LLMs Research
Posts
Summary of top LLMs related research papers published on April 2nd, 2024

Summary of top LLMs related research papers published on April 2nd, 2024

Simple explanation of important research papers published on April 2nd for LLMs

April 04, 2024

Dear subscribers,
I hope you are having a great week! Sorry for the big newsletter but there is lot to cover!! Please read full newsletter on my site if in case it gets clipped by Gmail!

New Models & 🔥 research:

TableLLM: A new LLM model with 13 billion parameters specifically designed for dealing with tabular data
Eurus: Set of open source models out performing GPT-3.5 Turbo and other large models in many categories.
HyperCLOVA X: A family of large language models that have been trained on a balanced mix of Korean, English, and code data.
Transforming LLMs into Cross-modal and Cross-lingual RetrievalSystems [Explained below]

Draw-and-Understand: Leveraging Visual Prompts to Enable MLLMs to Comprehend What You Want

🤔Problem?:
This research paper addresses the issue of limited interaction between humans and artificial intelligence (AI) in multimodal large language models (MLLMs), which hinders their effectiveness.

💻Proposed solution:
The research paper proposes a solution called SPHINX-V, which is a new end-to-end trained MLLM that connects a vision encoder, a visual prompt encoder, and an LLM. This model allows for various visual prompts (such as points, bounding boxes, and free-form shapes) and language understanding, enabling a more flexible and in-depth response.

📊Results:
The research paper demonstrates significant improvements in SPHINX-V's capabilities in understanding visual prompting instructions, particularly in detailed pixel-level description and question-answering abilities.
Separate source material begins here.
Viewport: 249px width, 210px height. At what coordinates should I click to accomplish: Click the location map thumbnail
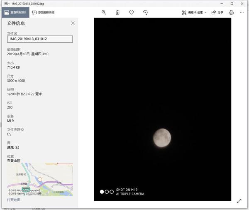click(x=40, y=180)

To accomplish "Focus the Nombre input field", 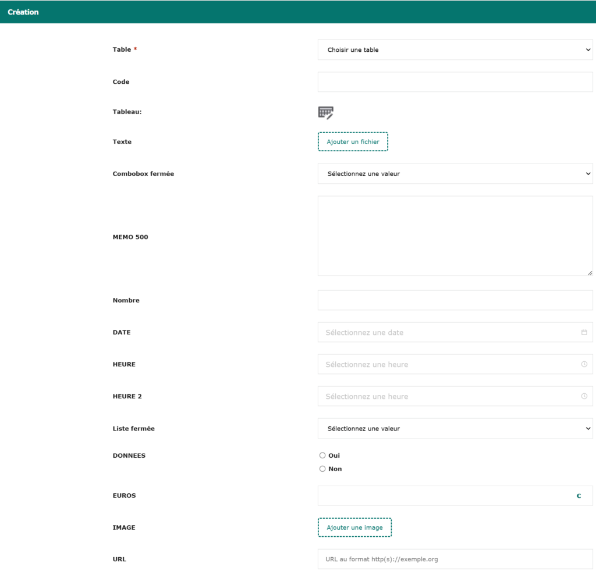I will click(455, 301).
This suggests that SPHINX-V may be a more effective and versatile MLLM for interacting with humans.

TableLLM: Enabling Tabular Data Manipulation by LLMs in Real Office Usage Scenarios

🔗Code: https://github.com/TableLLM/TableLLM

🤔Problem?:
The research paper addresses the issue of efficiently handling tabular data manipulation tasks in real-world office scenarios.

💻Proposed solution:
To solve this problem, the paper introduces TableLLM, a large language model with 13 billion parameters specifically designed for dealing with tabular data. The model is trained using a distant supervision method that includes a reasoning process extension strategy to help the model better understand reasoning patterns. Additionally, a cross-way validation strategy is used to ensure the quality of the automatically generated data. To evaluate the model's performance, a benchmark tailored to document and spreadsheet formats is created, along with an evaluation pipeline capable of handling both scenarios.

📊Results:
The paper reports that TableLLM outperforms existing general-purpose and tabular data-focused LLMs in thorough evaluations.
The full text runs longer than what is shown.